Perché il gasdotto politico di Putin già s'affloscia in Turchia
Roma. Il Turkish Stream è già fermo al palo. L'ambizioso progetto per il gasdotto tra Russia e Turchia si sta affievolendo sotto i colpi di una diatriba diplomatica. Una querelle a distanza. Il ministro turco dell'Energia, Taner Yildiz, ha accusato Mosca dei ritardi nei lavori per il tubo, denunciando carenze nella costruzione della parte off-shore. I russi hanno risposto piccati, sostenendo come tutto sia fermo, causa la ratifica degli accordi di programma da parte di Ankara, che non può avvenire finché non si formerà il nuovo esecutivo.
Il vero problema, però, riguarda la richiesta turca di uno sconto sul prezzo del gas (meno 10,25 per cento rispetto alla quotazione ufficiale) che la Russia dovrebbe concedere. Ma, la gelida risposta del Cremlino ha per ora bloccato i colloqui. L'impasse coinvolge direttamente il presidente russo Putin e il premier turco Erdogan, che dovrebbero incontrarsi in autunno per sbloccare la vicenda. Intanto, sembrano essersi avverati i moniti pronunciati qualche giorno fa dal ministro russo all'energia, Alexander Novak, che aveva definito il gasdotto come un progetto difficilmente realizzabile, in mancanza di un accordo intergovernativo tra le parti. Pesano le difficoltà russe.
La produzione di Gazprom – come confermano i dati del ministero dell'energia russo – è ai minimi storici, fermandosi a 414 miliardi di metri cubi rispetto ai 444 dell'anno precedente. Stando alle stime di Société Générale, il prezzo di esportazione del gas di Mosca è infatti crollato negli ultimi mesi, soprattutto in Europa, a causa dell'indicizzazione al Brent che Gazprom intende mantenere. C'è poi il fardello dell'inchiesta dell'Antitrust europeo per abuso di posizione dominante che ha colpito il colosso energetico. Questo costringe il gruppo – che ha ceduto ai giapponesi di Toyota il primo posto nella recente classifica di Ricerca e sviluppo Mediobanca sulle multinazionali industriali – ha cambiare le politiche contrattuali, scatenando però ferventi reazioni geopolitiche.
[**Video_box_2**]Non c'è solo il caso turco. Altrettanto critica è la procedura di arbitraggio che Mosca ha attivato per chiedere una riduzione del prezzo del gas importato dal Turkmenistan. Il governo di Ashbagat non l'ha presa bene ed ha ufficialmente dichiarato Gazprom insolvente, accusandola di non pagare i debiti contratti con la società pubblica Turkmengaz. Se si è fermato il TurkStream, traballa, sotto le difficoltà finanziarie di Gazprom, anche l'accordo per la fornitura di gas tra Russia e Cina, attraverso il tragitto occidentale del gasdotto Siberia-2. Pechino e Mosca hanno firmato, per adesso, solo un accordo di base e, nonostante le rassicurazioni del portavoce di Putin, Dimitry Peskov, mancano ancora molti dettagli per il closing finale.
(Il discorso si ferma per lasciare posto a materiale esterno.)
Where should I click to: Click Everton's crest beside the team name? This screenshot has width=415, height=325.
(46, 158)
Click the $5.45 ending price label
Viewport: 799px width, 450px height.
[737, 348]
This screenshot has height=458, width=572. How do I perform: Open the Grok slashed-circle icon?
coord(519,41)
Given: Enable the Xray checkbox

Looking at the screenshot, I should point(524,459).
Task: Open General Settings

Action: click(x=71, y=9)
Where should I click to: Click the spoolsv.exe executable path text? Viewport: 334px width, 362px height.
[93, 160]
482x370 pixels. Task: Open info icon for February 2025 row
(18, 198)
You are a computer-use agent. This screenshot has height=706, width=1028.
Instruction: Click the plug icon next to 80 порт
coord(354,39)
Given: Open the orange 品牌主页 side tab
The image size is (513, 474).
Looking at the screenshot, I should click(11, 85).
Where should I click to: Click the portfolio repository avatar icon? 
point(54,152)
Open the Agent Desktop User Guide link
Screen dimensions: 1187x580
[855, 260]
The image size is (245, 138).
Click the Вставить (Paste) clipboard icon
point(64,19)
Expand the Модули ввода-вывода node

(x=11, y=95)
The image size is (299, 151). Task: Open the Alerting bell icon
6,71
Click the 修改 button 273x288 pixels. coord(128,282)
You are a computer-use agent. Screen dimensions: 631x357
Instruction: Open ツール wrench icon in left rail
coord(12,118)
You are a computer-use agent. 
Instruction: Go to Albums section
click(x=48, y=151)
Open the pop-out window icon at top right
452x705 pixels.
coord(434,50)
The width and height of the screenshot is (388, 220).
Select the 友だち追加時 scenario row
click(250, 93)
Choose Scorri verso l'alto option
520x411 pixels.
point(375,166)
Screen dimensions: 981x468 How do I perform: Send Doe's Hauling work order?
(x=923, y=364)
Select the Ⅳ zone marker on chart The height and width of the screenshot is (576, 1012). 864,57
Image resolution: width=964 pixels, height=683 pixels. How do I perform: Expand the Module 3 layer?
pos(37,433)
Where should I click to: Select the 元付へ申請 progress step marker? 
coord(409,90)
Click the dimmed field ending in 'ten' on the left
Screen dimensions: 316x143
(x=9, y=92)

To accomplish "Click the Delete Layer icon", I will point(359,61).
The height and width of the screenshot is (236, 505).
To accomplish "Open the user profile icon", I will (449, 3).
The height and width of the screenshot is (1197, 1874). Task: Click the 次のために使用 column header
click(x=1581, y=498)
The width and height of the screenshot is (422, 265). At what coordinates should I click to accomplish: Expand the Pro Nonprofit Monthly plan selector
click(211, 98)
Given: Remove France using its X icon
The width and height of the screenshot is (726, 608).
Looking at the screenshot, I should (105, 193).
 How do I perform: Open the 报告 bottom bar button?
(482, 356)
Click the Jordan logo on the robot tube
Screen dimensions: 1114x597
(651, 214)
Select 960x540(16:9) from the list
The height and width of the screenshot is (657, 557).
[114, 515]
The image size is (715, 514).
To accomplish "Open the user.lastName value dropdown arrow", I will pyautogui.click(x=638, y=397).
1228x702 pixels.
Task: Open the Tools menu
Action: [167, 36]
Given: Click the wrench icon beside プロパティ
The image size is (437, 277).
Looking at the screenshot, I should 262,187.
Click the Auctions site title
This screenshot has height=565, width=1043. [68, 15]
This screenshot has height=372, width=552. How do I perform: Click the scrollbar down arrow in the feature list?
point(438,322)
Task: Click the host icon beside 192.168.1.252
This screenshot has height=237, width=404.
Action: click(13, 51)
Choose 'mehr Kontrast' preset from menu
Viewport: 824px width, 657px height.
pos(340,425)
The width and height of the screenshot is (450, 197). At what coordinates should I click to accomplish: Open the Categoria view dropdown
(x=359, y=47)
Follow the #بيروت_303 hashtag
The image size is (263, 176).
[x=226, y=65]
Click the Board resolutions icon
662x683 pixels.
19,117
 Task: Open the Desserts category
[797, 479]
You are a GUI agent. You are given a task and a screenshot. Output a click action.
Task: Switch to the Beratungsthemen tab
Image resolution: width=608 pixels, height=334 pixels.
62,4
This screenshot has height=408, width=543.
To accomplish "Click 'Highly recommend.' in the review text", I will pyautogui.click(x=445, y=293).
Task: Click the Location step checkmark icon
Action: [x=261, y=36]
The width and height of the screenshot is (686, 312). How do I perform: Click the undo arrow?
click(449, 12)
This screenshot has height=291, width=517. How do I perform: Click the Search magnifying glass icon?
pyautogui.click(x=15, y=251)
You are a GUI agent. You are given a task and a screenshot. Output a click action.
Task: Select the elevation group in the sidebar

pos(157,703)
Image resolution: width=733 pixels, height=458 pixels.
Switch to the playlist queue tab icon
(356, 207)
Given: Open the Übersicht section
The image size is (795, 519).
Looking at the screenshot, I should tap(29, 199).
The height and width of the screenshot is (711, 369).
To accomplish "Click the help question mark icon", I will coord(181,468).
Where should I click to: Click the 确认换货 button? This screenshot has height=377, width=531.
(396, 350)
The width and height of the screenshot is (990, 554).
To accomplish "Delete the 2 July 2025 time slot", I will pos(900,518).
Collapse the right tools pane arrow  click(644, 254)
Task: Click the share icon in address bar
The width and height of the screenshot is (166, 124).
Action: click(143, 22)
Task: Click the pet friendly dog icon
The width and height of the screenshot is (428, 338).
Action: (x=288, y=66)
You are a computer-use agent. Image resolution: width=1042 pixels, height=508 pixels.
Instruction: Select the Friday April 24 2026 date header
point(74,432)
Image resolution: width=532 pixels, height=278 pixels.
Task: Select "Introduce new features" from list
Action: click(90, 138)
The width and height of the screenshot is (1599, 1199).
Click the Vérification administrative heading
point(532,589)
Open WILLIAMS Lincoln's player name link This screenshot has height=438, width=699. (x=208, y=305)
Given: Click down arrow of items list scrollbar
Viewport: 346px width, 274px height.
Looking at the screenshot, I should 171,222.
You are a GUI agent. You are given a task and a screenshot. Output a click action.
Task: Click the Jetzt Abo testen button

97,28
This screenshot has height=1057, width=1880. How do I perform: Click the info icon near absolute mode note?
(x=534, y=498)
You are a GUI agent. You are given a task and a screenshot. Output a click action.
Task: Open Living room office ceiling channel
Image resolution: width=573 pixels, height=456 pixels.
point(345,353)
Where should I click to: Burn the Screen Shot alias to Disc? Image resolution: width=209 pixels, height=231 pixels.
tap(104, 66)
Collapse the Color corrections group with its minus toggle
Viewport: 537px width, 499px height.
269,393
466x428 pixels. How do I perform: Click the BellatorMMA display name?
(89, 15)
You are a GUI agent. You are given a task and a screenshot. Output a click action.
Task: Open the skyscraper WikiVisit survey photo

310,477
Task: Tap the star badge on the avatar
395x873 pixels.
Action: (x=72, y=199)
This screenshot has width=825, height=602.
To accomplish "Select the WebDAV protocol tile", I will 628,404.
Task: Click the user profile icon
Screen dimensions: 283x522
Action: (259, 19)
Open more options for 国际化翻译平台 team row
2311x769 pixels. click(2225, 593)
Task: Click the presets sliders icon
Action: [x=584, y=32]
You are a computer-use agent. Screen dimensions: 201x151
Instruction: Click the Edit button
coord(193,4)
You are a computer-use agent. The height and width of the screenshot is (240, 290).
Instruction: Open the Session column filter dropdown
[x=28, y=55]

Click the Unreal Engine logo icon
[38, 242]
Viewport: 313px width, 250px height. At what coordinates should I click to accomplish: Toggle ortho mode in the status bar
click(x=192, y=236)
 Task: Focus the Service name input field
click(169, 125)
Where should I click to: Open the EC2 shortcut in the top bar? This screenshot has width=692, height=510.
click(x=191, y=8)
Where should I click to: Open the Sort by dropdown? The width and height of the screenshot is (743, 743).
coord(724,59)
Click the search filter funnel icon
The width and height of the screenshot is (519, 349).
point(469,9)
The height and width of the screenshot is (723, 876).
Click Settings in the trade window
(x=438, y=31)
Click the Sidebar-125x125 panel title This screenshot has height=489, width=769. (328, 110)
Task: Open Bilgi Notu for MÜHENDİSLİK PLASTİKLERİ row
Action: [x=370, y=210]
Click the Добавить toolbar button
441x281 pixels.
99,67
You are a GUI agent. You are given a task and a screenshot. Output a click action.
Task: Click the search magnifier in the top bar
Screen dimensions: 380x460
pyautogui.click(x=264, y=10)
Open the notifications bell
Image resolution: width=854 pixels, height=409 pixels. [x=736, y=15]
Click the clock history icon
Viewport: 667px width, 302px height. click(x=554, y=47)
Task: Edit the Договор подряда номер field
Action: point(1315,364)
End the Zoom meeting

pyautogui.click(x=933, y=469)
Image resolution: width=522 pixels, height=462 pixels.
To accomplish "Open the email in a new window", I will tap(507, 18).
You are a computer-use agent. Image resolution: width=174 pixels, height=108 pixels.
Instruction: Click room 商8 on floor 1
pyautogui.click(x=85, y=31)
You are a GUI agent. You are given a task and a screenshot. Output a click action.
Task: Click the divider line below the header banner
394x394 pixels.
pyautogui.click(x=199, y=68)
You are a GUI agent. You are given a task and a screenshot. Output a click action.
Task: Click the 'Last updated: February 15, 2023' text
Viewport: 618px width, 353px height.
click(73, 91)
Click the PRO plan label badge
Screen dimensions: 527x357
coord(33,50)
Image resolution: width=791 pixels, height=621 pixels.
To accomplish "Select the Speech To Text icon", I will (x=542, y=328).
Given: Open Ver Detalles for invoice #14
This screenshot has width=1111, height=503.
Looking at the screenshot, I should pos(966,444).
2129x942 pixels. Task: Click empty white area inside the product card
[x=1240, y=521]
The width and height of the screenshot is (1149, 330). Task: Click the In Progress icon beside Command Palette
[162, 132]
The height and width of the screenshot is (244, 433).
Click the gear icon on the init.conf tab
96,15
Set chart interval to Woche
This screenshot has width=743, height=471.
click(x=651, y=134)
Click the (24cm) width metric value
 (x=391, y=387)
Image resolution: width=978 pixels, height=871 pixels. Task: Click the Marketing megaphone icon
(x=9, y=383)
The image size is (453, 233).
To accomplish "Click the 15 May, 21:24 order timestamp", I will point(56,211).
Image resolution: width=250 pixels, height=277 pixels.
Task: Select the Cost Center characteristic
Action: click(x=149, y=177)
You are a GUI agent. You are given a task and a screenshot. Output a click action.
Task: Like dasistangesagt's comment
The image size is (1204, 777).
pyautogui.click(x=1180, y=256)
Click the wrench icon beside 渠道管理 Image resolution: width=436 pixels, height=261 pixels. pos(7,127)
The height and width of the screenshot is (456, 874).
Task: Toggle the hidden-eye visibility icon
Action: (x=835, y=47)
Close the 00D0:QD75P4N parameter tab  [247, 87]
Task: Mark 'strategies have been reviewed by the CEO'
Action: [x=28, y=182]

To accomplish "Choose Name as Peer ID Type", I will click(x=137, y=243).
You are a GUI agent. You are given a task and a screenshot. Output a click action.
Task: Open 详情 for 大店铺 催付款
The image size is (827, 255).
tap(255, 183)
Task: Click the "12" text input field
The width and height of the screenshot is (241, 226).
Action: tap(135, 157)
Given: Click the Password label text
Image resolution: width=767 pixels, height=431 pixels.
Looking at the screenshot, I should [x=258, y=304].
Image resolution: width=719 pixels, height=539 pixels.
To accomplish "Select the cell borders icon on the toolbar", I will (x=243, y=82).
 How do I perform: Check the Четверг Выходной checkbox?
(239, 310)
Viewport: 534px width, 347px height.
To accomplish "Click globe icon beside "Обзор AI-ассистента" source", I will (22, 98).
Secondo Valery Nesterov, analista della banca russa Sberbank, la Cina ora potrebbe essere meno attratta dal gas russo, a causa del netto calo della domanda energetica interna e dall'aumentata disponibilità di gas naturale liquefatto dall'Australia, che ha prezzi più bassi di quelli russi. Intanto, lo stop al tubo con la Turchia è un altro brutto colpo anche per l'italiana Saipem. La controllata di Eni aveva già posizionato le proprie navi posacavi per avviare la costruzione delle prime tratte offshore del Turkish Stream. Al progetto si era detta interessata anche Intesa Sanpaolo mentre, per coprire una parte delle difficoltà finanziarie di Gazprom, qualche settimana fa Unicredit Bank Austria ha concesso un prestito di 390 milioni di euro.